Marla le dirigió una intensa mirada.
—Confío en ti —murmuró.
Shalorak hizo una profunda reverencia ante ella.
—No os defraudaré —respondió.
Después, dio media vuelta y desapareció pasillo abajo en un momento, apenas una sombra envuelta en ropajes negros. Marla lo vio marchar y se retorció las manos, preocupada. Tenía la extraña sensación de que Shalorak le ocultaba algo. Temiendo por su seguridad, decidió seguirlo y estar disponible por si él llegaba a necesitar su ayuda para deshacerse de los intrusos. Porque podrían ser sólo una molestia, pero también podrían suponer algo más y, a aquellas alturas, Marla no estaba dispuesta a correr ningún riesgo. Y menos si la vida de Shalorak estaba en juego.

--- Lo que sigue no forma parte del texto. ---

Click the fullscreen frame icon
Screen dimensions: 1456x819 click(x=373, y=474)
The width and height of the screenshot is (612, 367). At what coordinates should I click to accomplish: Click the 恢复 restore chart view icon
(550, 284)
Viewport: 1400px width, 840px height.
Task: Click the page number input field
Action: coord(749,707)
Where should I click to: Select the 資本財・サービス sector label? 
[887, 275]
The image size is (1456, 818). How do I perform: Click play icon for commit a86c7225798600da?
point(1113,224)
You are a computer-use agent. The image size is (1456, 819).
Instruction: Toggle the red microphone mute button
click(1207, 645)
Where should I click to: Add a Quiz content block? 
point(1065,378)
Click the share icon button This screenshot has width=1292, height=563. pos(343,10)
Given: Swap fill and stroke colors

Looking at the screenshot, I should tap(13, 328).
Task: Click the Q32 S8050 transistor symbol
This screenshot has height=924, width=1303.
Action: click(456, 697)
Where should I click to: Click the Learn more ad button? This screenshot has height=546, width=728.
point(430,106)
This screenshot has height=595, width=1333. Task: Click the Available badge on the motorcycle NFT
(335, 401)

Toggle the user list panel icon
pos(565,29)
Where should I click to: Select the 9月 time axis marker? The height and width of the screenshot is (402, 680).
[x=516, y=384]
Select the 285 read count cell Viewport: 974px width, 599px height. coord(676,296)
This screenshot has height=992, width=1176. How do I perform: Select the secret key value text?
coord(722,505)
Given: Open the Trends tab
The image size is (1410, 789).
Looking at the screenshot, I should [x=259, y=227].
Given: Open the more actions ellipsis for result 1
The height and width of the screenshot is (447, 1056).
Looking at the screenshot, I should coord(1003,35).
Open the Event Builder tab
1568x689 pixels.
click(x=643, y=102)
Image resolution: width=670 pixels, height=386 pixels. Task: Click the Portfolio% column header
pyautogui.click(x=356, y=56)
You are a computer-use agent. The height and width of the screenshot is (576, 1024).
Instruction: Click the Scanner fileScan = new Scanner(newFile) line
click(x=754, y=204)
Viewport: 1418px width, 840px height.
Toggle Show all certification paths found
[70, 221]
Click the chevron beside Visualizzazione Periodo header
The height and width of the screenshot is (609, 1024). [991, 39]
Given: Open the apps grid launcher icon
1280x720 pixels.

Cuando se hizo la luz, Cosa y Zor se encontraron ocultos en un dormitorio suntuosamente decorado.
—¿Estáis bien? —jadeó junto a ellos el Loco Mac, sobresaltándolos.
—Sí —susurró Zor—, pero no sé cómo vamos a acabar con él. Hemos escapado vivos de milagro... otra vez. A la próxima, no tendremos tanta suerte.
—Puede que sí, chaval, si jugamos bien nuestras cartas —respondió Mac misteriosamente.
Zor recordó la conversación que había escuchado.
—¡Es verdad! ¿Cuál es ese secreto del que hablabas? ¿Qué es eso que Shalorak no quiere que Marla sepa?
Pero Mac lo sorprendió al responder:
—No tengo ni idea.
—Entonces, ¿sí que era un farol? —inquirió el chico, desilusionado.
—No del todo, chaval. Piensa un poco: ese tal Shalorak se ha hecho con el poder de la Hermandad en muy poco tiempo, sustituyendo a Fentark, cuando me juego el cuello a que había adeptos más veteranos y mejor preparados que él. Por otro lado, es un tipo soberbio y misántropo que se cree superior a todo el mundo y no tiene ningún problema en permitir la destrucción del mundo si ello conviene a sus planes. Pero al mismo tiempo... y esto es muy significativo... se comporta con Marla de un modo humilde y servil.